- ASSIGNED TASK: Going through the data below, find how many lines include the word "computer", and reply with that number alone.

Recorded data

-- -- --

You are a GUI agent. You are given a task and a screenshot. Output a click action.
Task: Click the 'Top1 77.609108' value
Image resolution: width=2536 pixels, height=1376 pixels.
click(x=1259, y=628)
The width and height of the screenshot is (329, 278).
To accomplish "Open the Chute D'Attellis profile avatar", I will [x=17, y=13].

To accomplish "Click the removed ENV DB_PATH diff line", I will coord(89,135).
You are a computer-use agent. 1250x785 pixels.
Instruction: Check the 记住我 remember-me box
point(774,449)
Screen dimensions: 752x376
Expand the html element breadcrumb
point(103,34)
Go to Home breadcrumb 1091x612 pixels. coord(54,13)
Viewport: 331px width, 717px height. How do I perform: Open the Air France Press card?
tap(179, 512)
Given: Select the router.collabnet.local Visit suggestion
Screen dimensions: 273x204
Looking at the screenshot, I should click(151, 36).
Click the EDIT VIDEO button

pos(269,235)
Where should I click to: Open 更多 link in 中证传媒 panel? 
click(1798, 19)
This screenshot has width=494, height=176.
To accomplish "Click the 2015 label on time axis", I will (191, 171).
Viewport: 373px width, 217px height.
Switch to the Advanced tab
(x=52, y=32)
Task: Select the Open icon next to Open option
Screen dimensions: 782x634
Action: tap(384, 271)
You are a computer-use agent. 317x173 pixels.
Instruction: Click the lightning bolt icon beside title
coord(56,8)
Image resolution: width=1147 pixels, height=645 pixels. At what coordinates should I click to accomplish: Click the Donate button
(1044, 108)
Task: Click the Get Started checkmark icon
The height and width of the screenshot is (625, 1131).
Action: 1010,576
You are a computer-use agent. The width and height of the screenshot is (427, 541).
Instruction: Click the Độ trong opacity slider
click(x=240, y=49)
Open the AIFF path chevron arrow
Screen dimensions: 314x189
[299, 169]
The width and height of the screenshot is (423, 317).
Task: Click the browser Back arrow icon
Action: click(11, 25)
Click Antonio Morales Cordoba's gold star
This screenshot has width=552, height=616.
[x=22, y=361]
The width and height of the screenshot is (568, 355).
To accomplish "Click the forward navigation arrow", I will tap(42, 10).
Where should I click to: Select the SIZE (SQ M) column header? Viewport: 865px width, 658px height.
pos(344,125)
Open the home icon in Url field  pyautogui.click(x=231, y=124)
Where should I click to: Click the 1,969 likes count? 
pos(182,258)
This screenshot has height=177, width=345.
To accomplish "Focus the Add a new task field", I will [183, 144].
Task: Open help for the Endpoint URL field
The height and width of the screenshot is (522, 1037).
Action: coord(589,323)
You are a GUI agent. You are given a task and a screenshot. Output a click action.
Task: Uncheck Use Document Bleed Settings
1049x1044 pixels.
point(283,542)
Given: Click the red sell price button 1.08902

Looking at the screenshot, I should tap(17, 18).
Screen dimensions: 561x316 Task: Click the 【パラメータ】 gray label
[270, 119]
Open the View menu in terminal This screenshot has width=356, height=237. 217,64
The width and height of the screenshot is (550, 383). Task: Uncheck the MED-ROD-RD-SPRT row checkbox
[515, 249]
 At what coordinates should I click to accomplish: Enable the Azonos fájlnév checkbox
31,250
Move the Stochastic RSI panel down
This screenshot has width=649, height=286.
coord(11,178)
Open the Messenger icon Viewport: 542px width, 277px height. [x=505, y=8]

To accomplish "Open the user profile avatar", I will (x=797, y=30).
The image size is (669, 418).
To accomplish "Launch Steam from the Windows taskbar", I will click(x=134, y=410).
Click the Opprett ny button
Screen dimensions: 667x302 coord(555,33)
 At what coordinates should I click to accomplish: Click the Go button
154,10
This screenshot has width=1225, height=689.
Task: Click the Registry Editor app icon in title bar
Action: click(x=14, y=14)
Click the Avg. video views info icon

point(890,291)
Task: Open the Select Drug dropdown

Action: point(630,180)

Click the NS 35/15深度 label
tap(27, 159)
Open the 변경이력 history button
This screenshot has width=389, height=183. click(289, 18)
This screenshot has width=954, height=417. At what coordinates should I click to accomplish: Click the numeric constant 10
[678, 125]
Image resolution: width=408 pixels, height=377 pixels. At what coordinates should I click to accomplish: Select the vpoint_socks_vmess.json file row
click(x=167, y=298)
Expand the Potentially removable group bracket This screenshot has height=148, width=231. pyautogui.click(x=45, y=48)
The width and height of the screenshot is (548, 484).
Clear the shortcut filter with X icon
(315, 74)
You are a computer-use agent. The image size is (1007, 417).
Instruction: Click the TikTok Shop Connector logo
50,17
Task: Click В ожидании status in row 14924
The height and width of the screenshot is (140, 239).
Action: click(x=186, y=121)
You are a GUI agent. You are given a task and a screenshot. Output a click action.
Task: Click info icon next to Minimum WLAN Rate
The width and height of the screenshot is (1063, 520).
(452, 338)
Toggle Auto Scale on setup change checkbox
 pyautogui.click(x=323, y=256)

-- -- --

- TASK RESPONSE: 4